Deutsche Industrie warnt vor bleibenden Schäden ohne dringende Reformen
Nikolaus FreudenbergerDeutsche Industrie warnt vor bleibenden Schäden ohne dringende Reformen
Deutschlands Industrie steht vor neuen Herausforderungen, da sich die Stimmung in der Wirtschaft zu Beginn des Jahres 2026 weiter eintrübt. Nach einem zögerlichen Aufschwung Ende 2025 warnten Führungskräfte auf der Hannover Messe, dass dringend Reformen nötig seien, um bleibende Schäden abzuwenden. Sie forderten die Regierung auf, entschlossen zu handeln, bevor sich die Lage weiter verschärft.

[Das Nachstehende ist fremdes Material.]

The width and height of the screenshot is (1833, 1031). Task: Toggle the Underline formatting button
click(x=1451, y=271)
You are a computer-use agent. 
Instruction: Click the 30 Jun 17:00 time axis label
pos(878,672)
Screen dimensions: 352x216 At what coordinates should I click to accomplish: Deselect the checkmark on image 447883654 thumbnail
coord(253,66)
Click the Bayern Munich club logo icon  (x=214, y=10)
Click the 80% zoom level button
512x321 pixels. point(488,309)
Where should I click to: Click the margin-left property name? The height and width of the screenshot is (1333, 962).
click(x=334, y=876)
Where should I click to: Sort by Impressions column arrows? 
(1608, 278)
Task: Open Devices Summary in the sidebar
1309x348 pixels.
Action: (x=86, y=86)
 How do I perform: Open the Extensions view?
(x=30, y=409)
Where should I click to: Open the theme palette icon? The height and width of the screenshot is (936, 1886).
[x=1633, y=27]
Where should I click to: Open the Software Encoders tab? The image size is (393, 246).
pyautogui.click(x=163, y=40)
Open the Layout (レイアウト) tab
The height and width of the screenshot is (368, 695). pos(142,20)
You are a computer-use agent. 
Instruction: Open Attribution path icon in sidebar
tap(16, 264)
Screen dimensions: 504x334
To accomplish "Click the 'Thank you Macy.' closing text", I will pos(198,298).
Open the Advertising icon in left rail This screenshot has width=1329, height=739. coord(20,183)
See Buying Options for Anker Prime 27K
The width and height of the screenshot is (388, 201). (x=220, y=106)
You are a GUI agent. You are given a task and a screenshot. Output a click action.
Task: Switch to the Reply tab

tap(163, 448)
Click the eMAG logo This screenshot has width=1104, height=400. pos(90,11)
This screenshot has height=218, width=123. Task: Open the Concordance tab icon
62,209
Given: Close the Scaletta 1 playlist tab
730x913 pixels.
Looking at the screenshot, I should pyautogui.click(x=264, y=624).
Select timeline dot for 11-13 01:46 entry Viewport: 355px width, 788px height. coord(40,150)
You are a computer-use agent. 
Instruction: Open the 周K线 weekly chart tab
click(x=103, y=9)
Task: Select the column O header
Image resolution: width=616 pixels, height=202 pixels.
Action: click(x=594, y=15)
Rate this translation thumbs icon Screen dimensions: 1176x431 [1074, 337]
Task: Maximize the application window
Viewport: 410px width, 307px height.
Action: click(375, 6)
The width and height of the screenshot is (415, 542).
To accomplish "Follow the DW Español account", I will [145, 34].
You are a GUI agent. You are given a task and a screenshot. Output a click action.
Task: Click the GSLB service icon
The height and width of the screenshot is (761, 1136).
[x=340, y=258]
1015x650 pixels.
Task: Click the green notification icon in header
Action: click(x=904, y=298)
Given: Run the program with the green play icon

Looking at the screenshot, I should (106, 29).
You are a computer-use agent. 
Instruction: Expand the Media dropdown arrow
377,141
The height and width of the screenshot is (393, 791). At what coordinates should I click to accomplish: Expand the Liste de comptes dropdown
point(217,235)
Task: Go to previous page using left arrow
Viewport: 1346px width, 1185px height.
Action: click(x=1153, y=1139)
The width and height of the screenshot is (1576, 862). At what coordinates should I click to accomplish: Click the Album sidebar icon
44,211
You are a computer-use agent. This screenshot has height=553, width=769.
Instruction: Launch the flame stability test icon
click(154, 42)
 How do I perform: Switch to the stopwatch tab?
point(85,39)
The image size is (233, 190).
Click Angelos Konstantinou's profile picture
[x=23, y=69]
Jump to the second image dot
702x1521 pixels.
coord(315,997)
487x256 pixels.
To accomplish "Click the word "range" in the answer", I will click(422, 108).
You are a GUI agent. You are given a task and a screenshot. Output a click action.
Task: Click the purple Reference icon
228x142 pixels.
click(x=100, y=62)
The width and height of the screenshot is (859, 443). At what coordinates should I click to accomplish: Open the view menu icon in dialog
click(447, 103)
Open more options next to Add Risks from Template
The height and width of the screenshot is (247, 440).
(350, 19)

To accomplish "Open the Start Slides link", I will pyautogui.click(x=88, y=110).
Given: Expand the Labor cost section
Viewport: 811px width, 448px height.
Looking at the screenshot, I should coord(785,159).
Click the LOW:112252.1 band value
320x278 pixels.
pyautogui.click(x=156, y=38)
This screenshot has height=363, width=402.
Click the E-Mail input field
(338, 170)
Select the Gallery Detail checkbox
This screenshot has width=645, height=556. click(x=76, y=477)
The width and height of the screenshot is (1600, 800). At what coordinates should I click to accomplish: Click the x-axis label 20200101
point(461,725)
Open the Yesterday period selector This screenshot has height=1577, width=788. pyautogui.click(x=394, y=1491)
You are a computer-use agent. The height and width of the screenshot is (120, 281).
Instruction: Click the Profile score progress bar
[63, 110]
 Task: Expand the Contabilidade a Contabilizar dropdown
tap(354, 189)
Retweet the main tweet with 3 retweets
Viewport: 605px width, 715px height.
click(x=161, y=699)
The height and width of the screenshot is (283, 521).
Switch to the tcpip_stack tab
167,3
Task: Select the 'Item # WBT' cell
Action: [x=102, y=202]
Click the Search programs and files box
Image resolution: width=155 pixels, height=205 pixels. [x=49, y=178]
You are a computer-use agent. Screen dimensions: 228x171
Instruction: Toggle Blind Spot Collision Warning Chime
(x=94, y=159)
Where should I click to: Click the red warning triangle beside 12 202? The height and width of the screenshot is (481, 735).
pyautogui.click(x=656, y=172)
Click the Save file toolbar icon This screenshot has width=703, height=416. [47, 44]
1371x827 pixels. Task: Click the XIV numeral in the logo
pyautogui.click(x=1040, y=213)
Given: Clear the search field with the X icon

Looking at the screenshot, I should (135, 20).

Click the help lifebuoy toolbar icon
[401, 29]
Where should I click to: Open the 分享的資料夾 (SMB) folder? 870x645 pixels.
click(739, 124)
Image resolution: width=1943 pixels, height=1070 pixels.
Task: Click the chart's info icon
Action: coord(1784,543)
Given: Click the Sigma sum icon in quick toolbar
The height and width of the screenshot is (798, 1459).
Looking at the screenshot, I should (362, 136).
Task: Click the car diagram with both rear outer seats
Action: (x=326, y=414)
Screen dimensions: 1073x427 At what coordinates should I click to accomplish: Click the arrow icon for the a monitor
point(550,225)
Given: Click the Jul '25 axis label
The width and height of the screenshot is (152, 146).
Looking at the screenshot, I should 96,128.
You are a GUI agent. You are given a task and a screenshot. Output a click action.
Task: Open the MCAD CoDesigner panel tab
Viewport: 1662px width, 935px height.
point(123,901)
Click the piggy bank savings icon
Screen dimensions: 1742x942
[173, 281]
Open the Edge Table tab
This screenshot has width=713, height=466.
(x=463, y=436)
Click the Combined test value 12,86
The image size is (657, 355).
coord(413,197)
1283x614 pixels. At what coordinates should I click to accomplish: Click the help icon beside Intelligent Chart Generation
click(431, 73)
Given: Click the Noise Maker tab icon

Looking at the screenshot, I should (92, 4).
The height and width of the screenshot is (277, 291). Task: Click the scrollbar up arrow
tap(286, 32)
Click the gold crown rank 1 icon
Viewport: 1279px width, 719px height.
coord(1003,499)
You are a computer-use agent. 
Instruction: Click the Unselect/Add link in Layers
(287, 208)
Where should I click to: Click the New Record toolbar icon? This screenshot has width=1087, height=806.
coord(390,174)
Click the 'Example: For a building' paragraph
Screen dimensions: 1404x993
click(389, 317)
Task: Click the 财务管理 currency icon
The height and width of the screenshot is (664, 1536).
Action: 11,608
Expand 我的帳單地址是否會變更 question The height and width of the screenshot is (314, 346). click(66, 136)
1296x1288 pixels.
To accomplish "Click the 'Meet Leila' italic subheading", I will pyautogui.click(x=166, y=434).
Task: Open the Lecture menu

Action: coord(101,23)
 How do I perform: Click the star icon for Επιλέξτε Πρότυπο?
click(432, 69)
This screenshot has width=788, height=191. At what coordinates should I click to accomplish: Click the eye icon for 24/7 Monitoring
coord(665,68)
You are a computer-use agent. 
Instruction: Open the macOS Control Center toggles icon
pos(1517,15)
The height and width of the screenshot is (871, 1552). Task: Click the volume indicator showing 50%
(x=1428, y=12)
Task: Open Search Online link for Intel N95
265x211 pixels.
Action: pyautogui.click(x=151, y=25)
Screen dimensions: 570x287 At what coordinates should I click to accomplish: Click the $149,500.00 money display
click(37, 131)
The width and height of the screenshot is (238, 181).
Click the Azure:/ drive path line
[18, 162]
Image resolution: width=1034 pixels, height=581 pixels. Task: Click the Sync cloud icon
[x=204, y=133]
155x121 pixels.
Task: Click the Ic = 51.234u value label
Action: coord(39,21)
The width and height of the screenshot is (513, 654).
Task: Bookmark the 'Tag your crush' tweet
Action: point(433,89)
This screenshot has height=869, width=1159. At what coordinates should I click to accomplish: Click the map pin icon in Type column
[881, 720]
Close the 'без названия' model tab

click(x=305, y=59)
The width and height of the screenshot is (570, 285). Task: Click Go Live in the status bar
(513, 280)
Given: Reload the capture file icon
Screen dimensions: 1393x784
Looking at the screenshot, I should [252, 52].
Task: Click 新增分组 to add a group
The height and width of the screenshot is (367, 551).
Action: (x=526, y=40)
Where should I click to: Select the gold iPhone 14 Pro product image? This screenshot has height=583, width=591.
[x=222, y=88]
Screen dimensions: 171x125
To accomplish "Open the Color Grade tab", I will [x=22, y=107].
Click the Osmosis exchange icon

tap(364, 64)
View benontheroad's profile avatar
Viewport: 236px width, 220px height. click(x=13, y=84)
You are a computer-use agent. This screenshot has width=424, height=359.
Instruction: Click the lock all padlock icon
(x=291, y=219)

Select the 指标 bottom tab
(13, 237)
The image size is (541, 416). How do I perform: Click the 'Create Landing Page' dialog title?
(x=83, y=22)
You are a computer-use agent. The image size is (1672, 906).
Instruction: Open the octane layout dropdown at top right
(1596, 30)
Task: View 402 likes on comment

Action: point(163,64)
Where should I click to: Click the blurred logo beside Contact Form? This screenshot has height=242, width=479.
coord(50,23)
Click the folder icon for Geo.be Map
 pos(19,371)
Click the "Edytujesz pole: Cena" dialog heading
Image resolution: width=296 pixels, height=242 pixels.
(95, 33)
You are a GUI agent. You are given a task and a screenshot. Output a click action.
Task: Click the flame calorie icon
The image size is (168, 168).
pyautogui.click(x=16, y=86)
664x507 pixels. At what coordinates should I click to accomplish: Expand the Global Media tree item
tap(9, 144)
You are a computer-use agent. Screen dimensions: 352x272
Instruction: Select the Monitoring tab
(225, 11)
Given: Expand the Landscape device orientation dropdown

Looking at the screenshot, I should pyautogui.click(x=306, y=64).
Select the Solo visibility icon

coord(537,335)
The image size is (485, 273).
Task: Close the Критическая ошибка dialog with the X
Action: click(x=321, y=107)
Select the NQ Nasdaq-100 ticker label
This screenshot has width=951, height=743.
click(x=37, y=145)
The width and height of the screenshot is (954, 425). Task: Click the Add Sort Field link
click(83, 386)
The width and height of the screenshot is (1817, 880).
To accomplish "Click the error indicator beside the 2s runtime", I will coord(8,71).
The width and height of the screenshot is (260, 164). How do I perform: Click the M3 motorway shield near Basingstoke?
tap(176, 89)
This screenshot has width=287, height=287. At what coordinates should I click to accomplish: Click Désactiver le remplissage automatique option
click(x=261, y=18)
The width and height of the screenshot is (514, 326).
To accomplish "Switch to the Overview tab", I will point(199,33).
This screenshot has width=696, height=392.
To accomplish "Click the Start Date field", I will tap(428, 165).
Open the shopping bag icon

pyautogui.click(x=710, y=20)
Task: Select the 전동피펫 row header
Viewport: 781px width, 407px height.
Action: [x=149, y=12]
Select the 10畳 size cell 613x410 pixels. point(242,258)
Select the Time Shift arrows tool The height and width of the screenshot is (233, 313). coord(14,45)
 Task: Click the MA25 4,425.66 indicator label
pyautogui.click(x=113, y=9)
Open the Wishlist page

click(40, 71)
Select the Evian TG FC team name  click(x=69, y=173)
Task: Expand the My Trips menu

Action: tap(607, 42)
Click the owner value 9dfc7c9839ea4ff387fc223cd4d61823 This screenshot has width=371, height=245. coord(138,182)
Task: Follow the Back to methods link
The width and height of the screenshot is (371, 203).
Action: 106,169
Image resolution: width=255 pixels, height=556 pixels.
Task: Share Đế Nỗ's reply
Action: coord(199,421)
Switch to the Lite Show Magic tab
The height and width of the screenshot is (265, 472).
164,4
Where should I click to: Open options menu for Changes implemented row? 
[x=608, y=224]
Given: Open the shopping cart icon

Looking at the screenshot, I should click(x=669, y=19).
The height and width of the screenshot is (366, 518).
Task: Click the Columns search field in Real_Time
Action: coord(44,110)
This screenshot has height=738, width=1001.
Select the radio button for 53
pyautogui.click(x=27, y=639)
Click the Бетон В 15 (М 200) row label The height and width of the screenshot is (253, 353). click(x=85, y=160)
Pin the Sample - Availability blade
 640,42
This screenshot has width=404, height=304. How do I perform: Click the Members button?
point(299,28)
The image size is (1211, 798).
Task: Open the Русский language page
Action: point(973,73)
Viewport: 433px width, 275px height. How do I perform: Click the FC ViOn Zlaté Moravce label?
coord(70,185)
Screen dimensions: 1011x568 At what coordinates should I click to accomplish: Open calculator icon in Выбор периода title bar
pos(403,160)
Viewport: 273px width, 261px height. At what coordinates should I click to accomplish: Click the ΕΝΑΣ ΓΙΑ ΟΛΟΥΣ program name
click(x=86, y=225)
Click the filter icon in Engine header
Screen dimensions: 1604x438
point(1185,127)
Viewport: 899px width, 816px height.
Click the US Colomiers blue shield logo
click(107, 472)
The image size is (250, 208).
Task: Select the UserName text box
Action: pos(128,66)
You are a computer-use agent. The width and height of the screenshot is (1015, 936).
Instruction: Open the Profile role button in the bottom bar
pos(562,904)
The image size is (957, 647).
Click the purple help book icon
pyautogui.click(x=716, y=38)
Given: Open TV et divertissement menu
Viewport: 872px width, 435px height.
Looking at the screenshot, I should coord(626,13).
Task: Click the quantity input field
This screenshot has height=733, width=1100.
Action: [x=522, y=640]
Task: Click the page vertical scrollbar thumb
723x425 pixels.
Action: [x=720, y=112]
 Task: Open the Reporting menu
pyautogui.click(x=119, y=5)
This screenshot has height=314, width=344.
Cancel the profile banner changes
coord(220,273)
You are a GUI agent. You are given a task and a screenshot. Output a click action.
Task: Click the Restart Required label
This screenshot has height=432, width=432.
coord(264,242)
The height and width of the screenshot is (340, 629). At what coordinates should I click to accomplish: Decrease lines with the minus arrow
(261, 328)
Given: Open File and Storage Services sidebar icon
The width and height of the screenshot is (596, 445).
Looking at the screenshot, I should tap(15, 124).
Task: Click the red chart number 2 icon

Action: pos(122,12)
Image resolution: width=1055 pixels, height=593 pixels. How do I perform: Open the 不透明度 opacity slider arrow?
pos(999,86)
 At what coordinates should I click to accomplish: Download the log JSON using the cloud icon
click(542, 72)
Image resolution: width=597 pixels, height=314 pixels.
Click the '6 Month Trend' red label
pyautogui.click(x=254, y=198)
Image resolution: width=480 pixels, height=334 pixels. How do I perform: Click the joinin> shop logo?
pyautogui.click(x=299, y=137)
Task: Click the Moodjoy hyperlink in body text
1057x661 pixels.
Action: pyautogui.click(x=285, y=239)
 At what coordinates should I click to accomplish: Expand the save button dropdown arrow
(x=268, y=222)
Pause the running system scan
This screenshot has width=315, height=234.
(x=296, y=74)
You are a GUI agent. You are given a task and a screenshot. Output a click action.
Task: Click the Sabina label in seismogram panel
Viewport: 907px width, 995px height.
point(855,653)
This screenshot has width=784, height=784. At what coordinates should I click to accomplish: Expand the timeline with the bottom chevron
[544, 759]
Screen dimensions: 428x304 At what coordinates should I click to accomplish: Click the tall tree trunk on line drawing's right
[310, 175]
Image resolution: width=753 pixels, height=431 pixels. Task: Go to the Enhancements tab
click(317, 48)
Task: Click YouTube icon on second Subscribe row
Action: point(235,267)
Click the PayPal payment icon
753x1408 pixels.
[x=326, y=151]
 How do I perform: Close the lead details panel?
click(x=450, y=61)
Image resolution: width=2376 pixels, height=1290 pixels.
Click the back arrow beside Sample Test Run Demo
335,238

Bis Ende 2025 hatte sich das Vertrauen der Hersteller allmählich erholt. Doch im ersten Quartal 2026 schwand der Optimismus angesichts wachsender Risiken. Der Zentralverband Elektrotechnik- und Elektronikindustrie (ZVEI) rechnet nun mit einem bescheidenen Produktionsanstieg von zwei Prozent – vorausgesetzt, die Spannungen im Iran lassen bis Mitte des Jahres nach. Gleichzeitig prognostiziert der Verband Deutscher Maschinen- und Anlagenbau (VDMA) für 2026 nur ein Prozent Wachstum im Maschinen- und Anlagenbau.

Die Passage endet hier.